The UAE has long since stopped being just another one-trick Gulf oil state. It is a country of 11 million people, with an annual gross domestic product of over half a trillion dollars — about the same as Singapore or Sweden — and only a third of its income comes from oil.
Most of those 11 million people (80 to 90 per cent) are skilled and unskilled foreign workers, mostly male, who keep the UAE economy running. In that respect, it is a typical Gulf state. But in foreign affairs, it is a grown-up country with all the usual ambitions and has become a major independent player in the region’s strategy and politics.
The region covers not just the Middle East but also northeast Africa, including Sudan — and Hemedti has long had a close relationship with the UAE. Indeed, the UAE has hired RSF fighters as mercenaries for its interventions in Yemen, Libya, and elsewhere.
But the main deal that keeps the war in Sudan going is Darfur’s gold in exchange for weapons the UAE sources from around the world. Those weapons made the RSF a force that could stand up to the Sudanese regular army.

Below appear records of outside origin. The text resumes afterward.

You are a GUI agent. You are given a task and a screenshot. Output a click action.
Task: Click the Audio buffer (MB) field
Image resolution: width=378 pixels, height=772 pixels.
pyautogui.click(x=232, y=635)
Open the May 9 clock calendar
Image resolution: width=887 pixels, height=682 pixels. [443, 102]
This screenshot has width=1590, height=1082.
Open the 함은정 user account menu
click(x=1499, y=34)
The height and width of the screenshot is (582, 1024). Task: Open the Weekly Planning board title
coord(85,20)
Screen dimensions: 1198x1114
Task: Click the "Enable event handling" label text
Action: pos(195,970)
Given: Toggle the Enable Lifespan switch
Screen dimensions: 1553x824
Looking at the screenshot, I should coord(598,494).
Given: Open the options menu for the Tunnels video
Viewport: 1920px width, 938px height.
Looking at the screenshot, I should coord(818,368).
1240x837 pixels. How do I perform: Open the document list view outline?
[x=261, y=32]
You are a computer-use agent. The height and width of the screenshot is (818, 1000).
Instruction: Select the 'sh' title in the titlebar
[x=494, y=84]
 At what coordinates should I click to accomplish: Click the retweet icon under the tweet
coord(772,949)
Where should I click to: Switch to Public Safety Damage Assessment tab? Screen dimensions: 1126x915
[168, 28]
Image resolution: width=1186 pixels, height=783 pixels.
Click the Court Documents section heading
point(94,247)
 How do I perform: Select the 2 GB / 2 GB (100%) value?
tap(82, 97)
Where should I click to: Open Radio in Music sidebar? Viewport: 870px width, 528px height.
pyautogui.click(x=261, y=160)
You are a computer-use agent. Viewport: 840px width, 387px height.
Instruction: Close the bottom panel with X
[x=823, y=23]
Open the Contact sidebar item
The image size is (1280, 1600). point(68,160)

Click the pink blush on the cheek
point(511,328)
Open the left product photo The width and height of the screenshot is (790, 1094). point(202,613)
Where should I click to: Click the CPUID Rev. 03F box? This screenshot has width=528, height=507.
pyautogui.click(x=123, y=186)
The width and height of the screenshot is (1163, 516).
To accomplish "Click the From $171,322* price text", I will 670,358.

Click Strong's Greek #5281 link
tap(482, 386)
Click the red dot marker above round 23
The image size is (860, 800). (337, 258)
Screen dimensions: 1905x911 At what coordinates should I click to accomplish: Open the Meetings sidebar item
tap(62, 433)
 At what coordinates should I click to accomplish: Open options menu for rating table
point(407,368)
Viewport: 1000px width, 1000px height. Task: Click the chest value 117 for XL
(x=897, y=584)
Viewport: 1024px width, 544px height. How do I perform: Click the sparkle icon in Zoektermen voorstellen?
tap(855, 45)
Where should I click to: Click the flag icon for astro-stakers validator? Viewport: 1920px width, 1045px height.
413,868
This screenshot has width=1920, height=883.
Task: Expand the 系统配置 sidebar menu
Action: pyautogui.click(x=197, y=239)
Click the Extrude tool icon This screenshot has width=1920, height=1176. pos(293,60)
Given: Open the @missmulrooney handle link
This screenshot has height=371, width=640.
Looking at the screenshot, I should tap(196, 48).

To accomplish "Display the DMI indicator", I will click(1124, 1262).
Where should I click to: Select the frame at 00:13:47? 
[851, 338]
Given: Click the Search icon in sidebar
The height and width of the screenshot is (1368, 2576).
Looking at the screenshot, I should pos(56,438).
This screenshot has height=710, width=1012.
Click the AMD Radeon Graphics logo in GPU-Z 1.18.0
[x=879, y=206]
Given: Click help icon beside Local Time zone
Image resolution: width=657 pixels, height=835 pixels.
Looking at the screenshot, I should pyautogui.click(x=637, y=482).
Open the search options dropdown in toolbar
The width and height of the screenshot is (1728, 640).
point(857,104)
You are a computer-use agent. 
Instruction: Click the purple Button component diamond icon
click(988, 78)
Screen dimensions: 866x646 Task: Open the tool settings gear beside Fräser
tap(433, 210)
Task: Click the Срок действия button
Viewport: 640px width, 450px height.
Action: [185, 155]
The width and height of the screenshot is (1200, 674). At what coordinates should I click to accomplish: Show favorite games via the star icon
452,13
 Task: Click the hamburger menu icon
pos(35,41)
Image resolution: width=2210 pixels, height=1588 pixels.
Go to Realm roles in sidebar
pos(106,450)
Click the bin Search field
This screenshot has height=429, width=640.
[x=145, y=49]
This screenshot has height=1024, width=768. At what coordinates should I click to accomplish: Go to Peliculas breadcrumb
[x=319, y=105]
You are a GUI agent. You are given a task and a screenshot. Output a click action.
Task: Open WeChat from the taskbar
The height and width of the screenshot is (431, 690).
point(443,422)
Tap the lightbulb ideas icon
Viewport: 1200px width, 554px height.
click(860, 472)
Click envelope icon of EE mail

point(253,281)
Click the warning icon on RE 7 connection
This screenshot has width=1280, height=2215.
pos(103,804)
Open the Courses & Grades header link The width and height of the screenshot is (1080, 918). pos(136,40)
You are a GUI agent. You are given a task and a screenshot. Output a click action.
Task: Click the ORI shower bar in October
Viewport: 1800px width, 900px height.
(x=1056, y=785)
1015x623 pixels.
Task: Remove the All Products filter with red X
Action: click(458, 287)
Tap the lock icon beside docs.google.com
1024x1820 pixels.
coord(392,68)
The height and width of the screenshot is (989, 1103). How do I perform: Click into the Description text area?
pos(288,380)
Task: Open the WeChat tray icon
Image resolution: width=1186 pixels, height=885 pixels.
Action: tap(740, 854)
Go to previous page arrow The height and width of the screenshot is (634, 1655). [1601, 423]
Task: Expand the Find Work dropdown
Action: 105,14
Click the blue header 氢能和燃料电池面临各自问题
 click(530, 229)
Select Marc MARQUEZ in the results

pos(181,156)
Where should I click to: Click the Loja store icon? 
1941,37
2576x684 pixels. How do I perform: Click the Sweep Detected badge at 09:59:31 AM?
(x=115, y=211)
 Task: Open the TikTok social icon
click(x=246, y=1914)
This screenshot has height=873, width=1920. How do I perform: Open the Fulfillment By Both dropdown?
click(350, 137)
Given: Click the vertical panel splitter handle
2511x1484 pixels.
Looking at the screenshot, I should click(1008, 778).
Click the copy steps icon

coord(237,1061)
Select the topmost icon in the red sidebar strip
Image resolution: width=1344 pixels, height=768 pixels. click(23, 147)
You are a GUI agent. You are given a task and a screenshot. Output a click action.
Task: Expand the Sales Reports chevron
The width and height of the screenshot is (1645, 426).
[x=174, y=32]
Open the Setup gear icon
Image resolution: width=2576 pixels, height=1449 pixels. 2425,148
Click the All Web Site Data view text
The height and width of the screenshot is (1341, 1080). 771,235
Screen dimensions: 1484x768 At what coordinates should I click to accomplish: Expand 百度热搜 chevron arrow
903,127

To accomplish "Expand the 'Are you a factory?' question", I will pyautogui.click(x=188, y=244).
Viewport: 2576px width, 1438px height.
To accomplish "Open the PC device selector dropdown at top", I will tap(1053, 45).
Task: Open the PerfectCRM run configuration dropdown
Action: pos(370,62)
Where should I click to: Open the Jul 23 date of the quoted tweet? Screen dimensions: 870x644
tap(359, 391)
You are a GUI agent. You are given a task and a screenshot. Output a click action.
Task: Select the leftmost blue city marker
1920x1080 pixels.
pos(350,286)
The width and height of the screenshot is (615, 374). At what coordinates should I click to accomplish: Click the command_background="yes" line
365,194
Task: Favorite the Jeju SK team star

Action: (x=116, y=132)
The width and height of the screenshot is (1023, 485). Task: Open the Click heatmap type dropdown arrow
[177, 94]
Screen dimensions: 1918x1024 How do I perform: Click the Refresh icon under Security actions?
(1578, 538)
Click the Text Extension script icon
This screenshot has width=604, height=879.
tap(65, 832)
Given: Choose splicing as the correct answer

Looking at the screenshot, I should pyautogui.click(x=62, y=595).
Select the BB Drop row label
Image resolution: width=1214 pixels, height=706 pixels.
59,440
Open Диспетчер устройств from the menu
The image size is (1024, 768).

It has now nailed down all of Darfur, admittedly the poorer and more sparsely populated half of the country, but the part where most of the gold is. Saudi Arabia, Egypt, and Iran are also being generous with aid to ensure the SAF can keep fighting.
The RSF has now set up its own rival government in Darfur and says it is open to a partition of the country. On Nov. 6, Hemedti announced he would accept a ceasefire on the existing lines, which in practice would mean a Darfur ruled by the RSF and a second partition of the old Sudan. Its “friends” did something similar in neighbouring Libya, so why not?
The African Union’s historic ban on changing former colonial borders to avoid endless border wars is fading with the rest of the “rules-based international order,” so it could easily come to that. Last stop: the Disunited States of Sudan — but first, probably, some more slaughters of the innocent.